Dans Le monde ignoré des Indiens Pirahãs, Daniel L. Everett se penche sur le pirahã, une langue dépourvue de récursivité – la capacité à imbriquer des phrases les unes dans les autres –, caractéristique pourtant propre au langage humain selon l’école chomskyenne. C’est d’ailleurs cette caractéristique qui a fondé la première vague de traduction automatique, basée sur des règles, à partir des années 1950. Pour Everett, la culture façonne la langue et la grammaire. Et lorsqu’il faut opérer une véritable réorganisation de la pensée pour traduire vers une langue fondamentalement différente, et donc remanier profondément la structure des phrases, même la traduction neuronale peine à suivre, tendant à conserver le squelette syntaxique de la source, lissant le résultat sans saisir la rupture conceptuelle entre les langues.
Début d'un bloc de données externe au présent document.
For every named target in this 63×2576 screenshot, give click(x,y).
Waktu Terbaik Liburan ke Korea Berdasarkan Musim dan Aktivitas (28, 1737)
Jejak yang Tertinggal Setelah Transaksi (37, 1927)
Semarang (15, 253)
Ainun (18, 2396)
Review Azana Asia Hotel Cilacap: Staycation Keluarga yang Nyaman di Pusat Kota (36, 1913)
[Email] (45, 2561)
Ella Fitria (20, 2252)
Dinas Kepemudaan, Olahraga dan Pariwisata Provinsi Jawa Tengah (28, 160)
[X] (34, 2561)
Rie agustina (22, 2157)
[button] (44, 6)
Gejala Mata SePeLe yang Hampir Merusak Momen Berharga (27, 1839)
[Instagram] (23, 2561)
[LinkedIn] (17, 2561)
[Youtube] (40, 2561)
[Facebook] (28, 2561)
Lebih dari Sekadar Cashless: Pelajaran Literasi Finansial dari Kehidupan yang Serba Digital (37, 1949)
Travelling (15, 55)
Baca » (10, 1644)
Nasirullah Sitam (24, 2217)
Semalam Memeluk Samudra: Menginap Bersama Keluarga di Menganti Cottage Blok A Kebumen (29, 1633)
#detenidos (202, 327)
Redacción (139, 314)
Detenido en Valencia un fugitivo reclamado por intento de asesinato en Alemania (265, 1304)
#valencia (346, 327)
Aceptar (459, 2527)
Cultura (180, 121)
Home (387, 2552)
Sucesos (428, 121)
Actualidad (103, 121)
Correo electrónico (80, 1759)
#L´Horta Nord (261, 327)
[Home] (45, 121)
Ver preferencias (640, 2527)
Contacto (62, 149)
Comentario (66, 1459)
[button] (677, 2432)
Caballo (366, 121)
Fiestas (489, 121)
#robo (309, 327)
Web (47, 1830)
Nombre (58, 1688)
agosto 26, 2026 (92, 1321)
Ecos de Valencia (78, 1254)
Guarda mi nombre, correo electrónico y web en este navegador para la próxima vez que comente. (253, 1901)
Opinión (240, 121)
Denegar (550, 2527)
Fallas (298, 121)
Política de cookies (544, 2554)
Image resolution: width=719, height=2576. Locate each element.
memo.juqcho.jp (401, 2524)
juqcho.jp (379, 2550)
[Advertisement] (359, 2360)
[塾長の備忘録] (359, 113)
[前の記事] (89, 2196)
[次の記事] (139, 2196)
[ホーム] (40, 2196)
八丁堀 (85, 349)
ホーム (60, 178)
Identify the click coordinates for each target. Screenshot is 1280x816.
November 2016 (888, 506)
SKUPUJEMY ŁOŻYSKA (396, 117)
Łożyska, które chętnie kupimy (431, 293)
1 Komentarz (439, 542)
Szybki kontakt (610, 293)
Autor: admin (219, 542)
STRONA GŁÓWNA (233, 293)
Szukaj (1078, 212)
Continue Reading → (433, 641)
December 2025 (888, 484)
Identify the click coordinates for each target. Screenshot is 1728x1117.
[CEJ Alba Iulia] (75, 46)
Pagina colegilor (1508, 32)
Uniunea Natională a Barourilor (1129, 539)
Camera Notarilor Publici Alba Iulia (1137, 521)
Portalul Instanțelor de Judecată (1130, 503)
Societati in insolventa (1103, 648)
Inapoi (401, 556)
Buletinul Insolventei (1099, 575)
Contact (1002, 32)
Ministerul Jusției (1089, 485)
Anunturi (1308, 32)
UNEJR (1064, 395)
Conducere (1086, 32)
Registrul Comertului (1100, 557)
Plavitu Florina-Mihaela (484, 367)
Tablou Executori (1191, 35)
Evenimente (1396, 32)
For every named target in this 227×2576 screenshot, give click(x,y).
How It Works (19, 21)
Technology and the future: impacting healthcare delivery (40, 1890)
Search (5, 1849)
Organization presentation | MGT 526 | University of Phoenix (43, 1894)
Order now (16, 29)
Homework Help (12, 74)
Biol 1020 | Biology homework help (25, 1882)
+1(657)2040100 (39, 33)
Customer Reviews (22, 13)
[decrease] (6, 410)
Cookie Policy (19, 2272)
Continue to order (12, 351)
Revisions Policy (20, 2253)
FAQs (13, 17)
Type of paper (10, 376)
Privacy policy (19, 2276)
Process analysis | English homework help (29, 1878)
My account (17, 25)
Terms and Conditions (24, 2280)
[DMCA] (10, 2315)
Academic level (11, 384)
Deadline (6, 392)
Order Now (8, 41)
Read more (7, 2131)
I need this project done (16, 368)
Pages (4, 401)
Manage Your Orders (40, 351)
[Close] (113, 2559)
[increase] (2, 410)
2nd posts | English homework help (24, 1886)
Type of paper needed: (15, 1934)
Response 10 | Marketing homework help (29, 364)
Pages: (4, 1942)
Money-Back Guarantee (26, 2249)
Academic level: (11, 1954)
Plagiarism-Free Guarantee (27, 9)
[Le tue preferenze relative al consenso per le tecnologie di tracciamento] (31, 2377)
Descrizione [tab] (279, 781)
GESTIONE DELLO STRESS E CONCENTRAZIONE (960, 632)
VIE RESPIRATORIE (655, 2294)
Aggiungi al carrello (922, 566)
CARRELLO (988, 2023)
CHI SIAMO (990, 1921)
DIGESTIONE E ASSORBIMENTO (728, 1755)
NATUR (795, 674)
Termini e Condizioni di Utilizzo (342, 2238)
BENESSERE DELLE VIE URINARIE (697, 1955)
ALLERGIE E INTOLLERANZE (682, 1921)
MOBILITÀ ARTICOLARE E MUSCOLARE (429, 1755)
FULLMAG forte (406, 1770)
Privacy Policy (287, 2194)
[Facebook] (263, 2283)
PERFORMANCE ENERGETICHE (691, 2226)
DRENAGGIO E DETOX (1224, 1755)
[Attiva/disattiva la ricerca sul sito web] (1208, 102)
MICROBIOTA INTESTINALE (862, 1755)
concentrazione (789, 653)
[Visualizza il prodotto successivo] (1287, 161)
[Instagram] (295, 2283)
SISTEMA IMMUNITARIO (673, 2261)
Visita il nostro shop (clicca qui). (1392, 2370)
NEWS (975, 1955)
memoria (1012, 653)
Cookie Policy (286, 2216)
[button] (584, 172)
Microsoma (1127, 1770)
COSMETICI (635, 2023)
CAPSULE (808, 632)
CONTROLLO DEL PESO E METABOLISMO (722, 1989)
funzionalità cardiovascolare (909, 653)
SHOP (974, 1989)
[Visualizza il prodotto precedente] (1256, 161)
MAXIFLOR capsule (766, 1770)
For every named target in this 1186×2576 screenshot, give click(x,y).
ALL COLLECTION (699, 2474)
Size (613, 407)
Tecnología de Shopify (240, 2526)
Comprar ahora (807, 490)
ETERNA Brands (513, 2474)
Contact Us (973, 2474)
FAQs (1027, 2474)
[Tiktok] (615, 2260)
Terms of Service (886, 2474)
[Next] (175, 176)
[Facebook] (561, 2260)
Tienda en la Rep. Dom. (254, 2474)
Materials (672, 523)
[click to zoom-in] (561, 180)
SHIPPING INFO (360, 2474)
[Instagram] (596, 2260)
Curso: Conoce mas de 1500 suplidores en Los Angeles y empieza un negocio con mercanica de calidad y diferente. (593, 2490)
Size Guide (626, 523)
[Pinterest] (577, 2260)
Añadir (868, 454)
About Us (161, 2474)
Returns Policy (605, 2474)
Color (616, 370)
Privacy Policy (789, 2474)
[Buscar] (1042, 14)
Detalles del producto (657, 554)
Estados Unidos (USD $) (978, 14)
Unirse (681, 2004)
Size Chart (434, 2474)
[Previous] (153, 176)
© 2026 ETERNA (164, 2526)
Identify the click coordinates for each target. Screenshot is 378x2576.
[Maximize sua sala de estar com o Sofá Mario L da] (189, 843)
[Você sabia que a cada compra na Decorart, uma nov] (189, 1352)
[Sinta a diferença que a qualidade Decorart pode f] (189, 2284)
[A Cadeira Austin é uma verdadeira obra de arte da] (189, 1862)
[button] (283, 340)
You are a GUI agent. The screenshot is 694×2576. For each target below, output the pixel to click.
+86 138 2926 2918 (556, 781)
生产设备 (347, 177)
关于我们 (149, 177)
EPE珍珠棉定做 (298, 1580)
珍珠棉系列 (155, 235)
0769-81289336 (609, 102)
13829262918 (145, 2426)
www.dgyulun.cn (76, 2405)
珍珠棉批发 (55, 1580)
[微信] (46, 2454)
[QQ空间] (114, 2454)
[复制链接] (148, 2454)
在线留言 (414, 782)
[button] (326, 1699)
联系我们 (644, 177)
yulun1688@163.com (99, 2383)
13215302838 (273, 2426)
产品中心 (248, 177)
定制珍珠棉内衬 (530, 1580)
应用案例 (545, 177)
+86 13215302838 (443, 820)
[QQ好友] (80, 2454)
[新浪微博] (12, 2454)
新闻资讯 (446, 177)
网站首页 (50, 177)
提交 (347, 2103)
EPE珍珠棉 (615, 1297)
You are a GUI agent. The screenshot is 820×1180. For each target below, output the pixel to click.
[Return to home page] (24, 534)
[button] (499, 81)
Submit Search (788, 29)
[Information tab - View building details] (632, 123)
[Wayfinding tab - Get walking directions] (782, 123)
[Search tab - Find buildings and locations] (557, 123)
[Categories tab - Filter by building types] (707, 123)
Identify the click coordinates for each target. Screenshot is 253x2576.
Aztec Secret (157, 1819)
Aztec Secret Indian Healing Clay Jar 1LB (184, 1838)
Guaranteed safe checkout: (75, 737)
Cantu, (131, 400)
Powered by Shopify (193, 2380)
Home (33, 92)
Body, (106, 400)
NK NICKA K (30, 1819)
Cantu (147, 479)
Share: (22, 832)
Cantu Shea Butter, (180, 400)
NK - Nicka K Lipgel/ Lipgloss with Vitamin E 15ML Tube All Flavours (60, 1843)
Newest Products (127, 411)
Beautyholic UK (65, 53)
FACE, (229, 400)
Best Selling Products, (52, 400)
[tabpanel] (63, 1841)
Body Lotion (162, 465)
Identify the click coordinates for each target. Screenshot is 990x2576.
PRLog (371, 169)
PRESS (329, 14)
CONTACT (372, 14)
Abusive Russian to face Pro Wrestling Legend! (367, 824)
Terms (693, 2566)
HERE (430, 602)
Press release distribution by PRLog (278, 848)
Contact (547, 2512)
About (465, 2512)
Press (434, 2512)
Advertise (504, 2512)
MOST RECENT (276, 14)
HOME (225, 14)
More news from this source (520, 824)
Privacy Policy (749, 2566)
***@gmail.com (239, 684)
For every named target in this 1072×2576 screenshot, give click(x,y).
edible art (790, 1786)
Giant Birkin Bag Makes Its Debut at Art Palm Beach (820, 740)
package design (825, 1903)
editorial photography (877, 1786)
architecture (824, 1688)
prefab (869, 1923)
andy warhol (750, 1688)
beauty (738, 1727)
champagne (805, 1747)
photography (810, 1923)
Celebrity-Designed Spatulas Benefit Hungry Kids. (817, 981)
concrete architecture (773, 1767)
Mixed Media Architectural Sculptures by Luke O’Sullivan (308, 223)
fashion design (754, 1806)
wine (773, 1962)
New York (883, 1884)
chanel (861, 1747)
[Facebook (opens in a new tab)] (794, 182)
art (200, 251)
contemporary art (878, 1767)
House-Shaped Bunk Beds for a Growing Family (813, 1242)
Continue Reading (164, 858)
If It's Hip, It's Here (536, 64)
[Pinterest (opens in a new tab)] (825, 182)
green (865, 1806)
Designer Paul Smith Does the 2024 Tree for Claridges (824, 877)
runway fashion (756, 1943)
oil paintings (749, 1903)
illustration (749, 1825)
Il faut alors une traduction humaine pour chambouler l’ordre des mots et des idées afin de respecter la logique interne d’une langue; si l’on voulait vraiment traduire vers ou depuis le pirahã, il ne s’agirait en effet plus de trouver le mot probable, mais de reconstruire entièrement le cheminement de la pensée. C’est là que le bât blesse : nos outils actuels sont des champions de la fluidité superficielle, mais restent souvent prisonniers de la structure qu’ils tentent de traduire.